So recently I have bought some items from
Winwing's European store outlet, starting with one device (F-16 ICP panel) and based on that experience 2 x MFD + display devices. Here's my experience:
Got the
F-16 ICP panel 9 days after ordering it, and I was impressed by the robust packaging. It assembled easily, I installed the SimAppPro driver and I got a perfect device functionality in both DCS and BMS. This device is F-16 specific, I don't really have a use for it outside of that one aircraft, but as the bottom two-thirds is essentially a button box I could use it for some other numeric input purposes, but I haven't yet. Probably won't, but the possibility is there.
It looks great, it feels great, and is IMO a great item to have if you're going to be using an F-16 a lot, which is my plan. (I am re-entering the whole F-16 arena after ~20 years or so, having good memories of Falcon 4.0 back in the day.)

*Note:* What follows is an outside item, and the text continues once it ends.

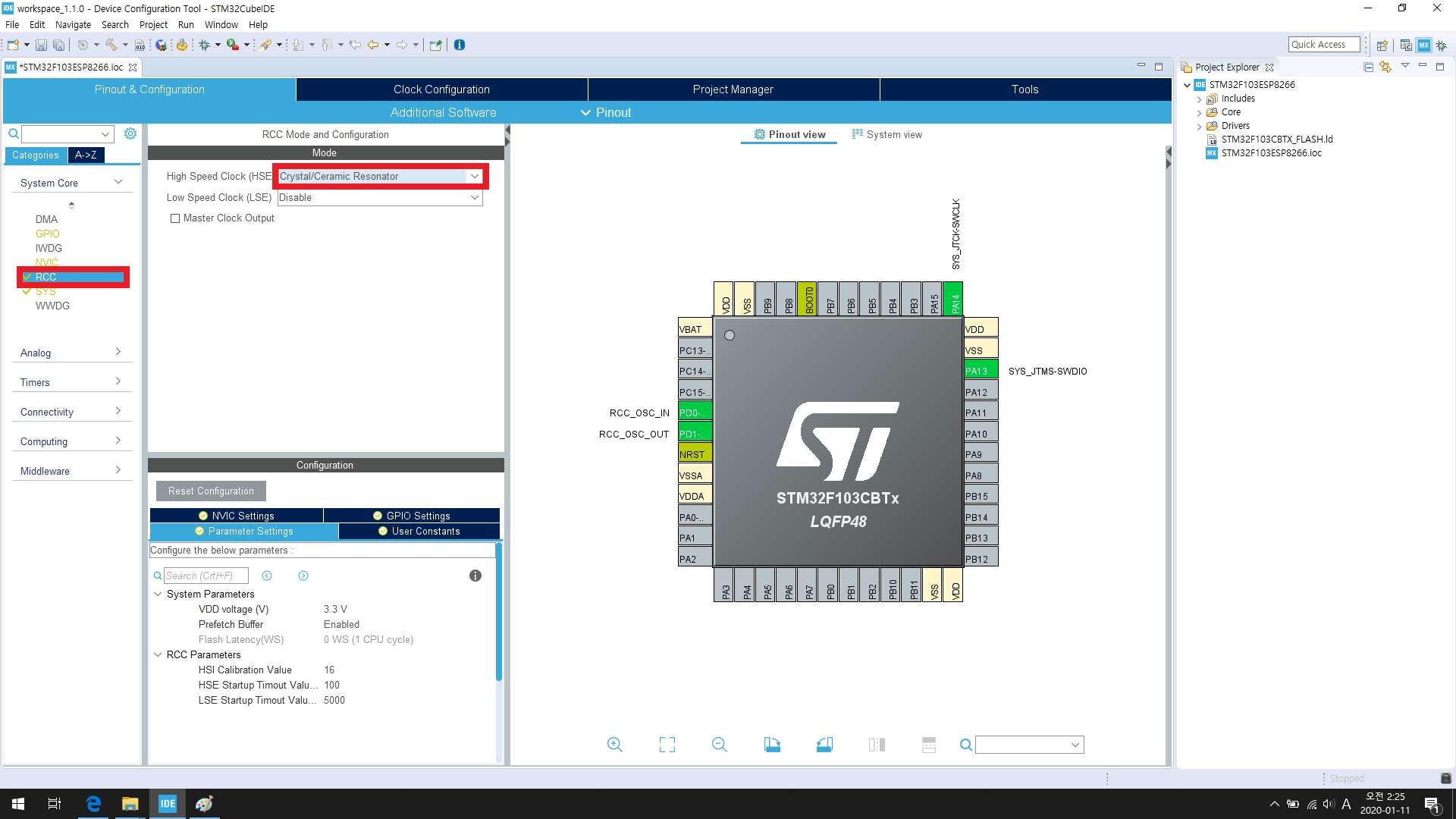The height and width of the screenshot is (819, 1456).
Task: Rotate the chip clockwise
Action: [x=772, y=745]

Based on the above very positive experience I decided to purchase two MFD + display devices, essentially each one is an MFD shaped button box with a separate display device attached to it. You all know what it looks like:
After a 7-day delivery I recieved the again very robustly packed items, this time 4 smaller boxes all wrapped together, 2 MFDs and 2 displays. They went together very easily and I was very happy to see the displays act as desktop extensions (basically 2 smaller monitors extending from my existing 2-monitor setup). After going through a slightly confusing SimAppPro app setup (Youtube helped here) I was rewarded with on-desk MFDs with a pretty-much perfect rendition of the ingame MFD displays. The usual button-mapping took place and I had basically perfect representations. The displays utilise USB 3 desktop display technology, so no HDMI connections needed, just a powered USB 3 connection.
So I could have saved some time by buying them
all together in one package but I had never bought anything from Winwing before so I wanted to buy one single item first & see. As it turns out, there is no saving by buying them all as one sale, if you add up all the separate component prices it is exactly the same price, so nothing lost there.
Basically I now have this setup:
I will say that, looking at that image made me think they can be all attached together but that's not the case, they are separate items and can't be easily bolted together which is what I would have liked, but that's a small detail.
The good thing about the MFDs is that they are more useful than the ICP, they can be used in other aircraft. The SimAppPro app gets you to choose between various aircraft that are supported specifically, but I found that the F-16 option also works for the AV8B aircraft. This worked out great as the map display in the AV8B is a little hard to see ingame, but on the desk it is clear as anything and the full-colours are there. These are not monochrome displays btw, full colour.
Each device requires a USB-3 connection, and in the case of the MFDs the display device requires a powered USB 3 connection. So the ICP needs 1x USB, and each of the MFDs requires 2x USB, 5 in all for my little setup.
All in all, very happy with my purchases, they met and even exceeded my expectations. All the pros are above, as far as cons go:
Many more cables to wrangle, I had to buy a 16-port USB 3 powered hub to cater for all my various devices.
Maybe I haven't set something up properly, but each time I use the MFDs I have to fire up SimAppPro and designate each display. It's a 1-minute job no biggie, but I have to do that each time I reboot.
Unless you switch down the PC with the MFD displays active, when you start the MFD displays up again they are in landscape mode and you need to change them to portrait mode in display settings. Again no biggie, a 30-second task.